Some of these areas of progress include oversight, accountability and stability of placements, thereby reducing the number of moves.

“Eighty-six percent of the cases reviewed revealed that the child was in a stable placement. The first year target was 80%,” said Leecia Welch, Legal Director of Children’s Rights.

Where the DCF and the state have failed is in ending temporary overnight placements in which children sleep in offices or hotels. Another concern is overnight placements. Both practices were supposed to have ceased at the end of last year.

“(What) the administration has learned through this process is that, particularly for children who have particular difficulties, particular medical conditions or behavioral problems, there are not a lot of resources “said Teresa Woody, Kansas Appleseed’s director of litigation.

Mental health was another off-the-record area, with only 34% of children in DCF care receiving timely mental health and trauma screening, according to the third-party report.

“It’s hard to get sanity for kids in general, let alone in the foster care system,” Woody said.

To work toward the necessary improvements identified in the report, the groups that filed the lawsuit say they need state lawmakers to invest in those areas, so that resources are available.

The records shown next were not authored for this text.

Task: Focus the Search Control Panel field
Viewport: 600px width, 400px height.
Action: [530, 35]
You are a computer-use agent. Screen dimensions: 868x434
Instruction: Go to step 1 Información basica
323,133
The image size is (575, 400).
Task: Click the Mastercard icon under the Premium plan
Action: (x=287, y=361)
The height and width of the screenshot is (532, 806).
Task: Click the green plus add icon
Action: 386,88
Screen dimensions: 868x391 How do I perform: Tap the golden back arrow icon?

Other areas need improvement, they say, including data reporting and greater consistency between the private contractors used by DFC. This is part of a multi-year effort that aims to achieve many of these goals by the end of next year.

State and Kansas Gov. Laura Kelly’s office highlighted the success of the improvements, with about 1,300 fewer children in the system. The state has also recognized areas needing improvement, particularly mental health.